-- Extract to read follows --

HOME

MICHAEL WALL

Michael Wall- a gifted playwright who died far too young.... I hope this page helps to make him better known.

Below is a list of his broadcast plays, some extracts from reviews, and parts of some obituary notices. I have been unable to contact the authors, apart from Jeremy Mortimer, and hope they will forgive my using extracts from their excellent articles; it is in a good cause.

So ...here we go... Michael Wall....

RADIO PLAYS


13.03.82 Japanese Style*
27.10.82 Goodnight Mr. Zero* (sf)
14.12.82 Why don't you go back where you came from?
02.07.83 A Marriage of Convenience
20.09.84 Tom
14.08.84 Sound Explosion, r. 23 Oct 85
06.08.85 Hiroshima- The Movie*
10.05.88 Act of Mercy
20.04.87 The Wide-Brimmed Hat
25.09.89 The Last of the Lovers
02.02.89, r. 27.08.90 Women Laughing*
27.07.92, r. 15.05.93 Runaway
19.08.90 Doo Be Doo Be Doo
24.07.93 Headcrash (sf) R3*

Asterisked plays known to exist in VRPCC collections

I am grateful to Greg Linden who located most of the information below. The extracts from Jeremy Mortimer's obituary are reproduced with his permission.

extract from FINANCIAL TIMES, 25 Apr 87, by B.A.Young
........There were two outstanding plays this week, Radio 4's Monday Play THE WIDEBRIMMED HAT by Michael Wall and DEFINITELY THE BAHAMAS by Martin Crimp.

-- Extract to read concluded --
-- Data listing follows --

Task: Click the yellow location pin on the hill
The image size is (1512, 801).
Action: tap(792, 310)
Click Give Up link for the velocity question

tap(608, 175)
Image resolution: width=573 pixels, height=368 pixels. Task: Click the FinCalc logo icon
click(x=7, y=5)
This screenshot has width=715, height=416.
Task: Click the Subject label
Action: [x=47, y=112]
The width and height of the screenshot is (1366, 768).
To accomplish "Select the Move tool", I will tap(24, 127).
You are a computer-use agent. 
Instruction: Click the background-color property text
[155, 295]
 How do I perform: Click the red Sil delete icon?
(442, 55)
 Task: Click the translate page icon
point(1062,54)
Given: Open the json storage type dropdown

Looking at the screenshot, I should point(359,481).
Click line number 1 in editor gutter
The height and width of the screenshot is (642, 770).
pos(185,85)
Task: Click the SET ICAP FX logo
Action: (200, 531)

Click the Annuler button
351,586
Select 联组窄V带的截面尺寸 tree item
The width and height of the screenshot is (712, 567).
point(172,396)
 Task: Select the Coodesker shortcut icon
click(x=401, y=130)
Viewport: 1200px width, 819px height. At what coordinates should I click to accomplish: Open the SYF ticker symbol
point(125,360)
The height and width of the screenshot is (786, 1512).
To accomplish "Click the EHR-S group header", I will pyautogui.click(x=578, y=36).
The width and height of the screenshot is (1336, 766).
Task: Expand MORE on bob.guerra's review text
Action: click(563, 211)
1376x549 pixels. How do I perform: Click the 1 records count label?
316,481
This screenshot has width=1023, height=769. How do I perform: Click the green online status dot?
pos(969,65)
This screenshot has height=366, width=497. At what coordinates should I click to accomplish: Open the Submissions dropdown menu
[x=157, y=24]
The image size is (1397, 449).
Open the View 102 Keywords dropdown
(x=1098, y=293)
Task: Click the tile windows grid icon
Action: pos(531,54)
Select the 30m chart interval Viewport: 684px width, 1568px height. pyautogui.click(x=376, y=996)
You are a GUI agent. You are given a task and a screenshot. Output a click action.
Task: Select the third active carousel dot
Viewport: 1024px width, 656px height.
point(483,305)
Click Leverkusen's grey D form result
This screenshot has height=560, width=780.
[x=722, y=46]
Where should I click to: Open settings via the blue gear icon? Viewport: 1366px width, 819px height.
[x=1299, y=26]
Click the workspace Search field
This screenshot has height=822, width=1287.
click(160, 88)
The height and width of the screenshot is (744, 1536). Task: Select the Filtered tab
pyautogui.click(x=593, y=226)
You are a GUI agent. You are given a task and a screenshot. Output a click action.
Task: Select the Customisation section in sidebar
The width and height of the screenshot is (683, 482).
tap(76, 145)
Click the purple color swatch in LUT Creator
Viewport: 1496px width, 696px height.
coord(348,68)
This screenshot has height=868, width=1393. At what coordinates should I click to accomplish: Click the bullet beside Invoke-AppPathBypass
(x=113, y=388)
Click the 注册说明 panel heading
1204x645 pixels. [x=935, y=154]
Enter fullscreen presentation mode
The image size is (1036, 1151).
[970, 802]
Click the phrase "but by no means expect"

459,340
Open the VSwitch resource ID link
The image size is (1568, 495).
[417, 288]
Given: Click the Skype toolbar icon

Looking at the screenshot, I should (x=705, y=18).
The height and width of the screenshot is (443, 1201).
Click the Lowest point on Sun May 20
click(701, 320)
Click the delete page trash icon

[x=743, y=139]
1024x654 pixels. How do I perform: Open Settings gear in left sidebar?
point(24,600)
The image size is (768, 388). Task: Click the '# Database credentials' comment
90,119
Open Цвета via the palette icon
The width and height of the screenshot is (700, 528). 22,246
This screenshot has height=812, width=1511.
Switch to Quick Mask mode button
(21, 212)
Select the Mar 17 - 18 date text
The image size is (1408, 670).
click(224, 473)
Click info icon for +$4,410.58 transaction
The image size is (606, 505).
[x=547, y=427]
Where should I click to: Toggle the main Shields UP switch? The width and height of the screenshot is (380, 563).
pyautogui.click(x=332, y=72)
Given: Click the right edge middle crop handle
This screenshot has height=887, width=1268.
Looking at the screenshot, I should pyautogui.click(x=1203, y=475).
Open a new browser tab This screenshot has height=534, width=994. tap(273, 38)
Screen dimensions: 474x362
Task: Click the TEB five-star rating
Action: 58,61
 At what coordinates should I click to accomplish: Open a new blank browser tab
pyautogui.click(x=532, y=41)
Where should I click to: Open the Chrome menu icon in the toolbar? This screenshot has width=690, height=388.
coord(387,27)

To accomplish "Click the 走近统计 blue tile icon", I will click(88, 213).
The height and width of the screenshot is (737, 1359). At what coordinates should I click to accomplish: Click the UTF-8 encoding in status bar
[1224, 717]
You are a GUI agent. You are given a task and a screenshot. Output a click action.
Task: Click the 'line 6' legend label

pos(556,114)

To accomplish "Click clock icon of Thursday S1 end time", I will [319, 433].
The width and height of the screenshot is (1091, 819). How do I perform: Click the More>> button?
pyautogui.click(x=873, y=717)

-- Data listing concluded --

(To do):
[A] Reproduce the Michael Wall page word for word, from "Michael Wall- a" up to and including "a good cause.".
[B] Pick up the page about playwright Michael Wall after its final sentence and keep it going.

(Exercise answers):
[A]
Michael Wall- a gifted playwright who died far too young.... I hope this page helps to make him better known.

Below is a list of his broadcast plays, some extracts from reviews, and parts of some obituary notices. I have been unable to contact the authors, apart from Jeremy Mortimer, and hope they will forgive my using extracts from their excellent articles; it is in a good cause.

[B]
THE WIDE-BRIMMED HAT told of the wooing by minor pre-Raphaelite Charles Catchpole of the revolutionary Italian Nationalist Princess Melvezzi in Austrian-occupied Venice, a wooing interrupted by the Princess's attempt to assasinate Marshal Radetsky. Convincing background details was slipped in (Ruskin and his Effie are minor characters) and Jeremy Mortimer's production, rich in well-chosen sound and well-varied acoustic, painted a fine Venetian picture. Edward Petherbridge and Eleanor Bron played Catchpole and the Princess.

extract from THE GUARDIAN, 17 Jun 1991, by Robin Thorber
Michael Wall, who has died aged 45, won the 1989 Mobil playwriting competition with his stage play AMONG BARBARIANS, about two young Britons sentenced to death for drug smuggling in Malaya. Earlier he had worked his way around the worldto sustain his radio writing...

Amongst Barbarians, a play first seen in Manchester, transferred to the West End and also BBC2 television. It typified his challenge to the indifference and cruelty associated with Britain's colonial legacy. While he was horrified by the ignorance and arrogance of the smugglers' families, he understood the alienation that had formed their attitudes.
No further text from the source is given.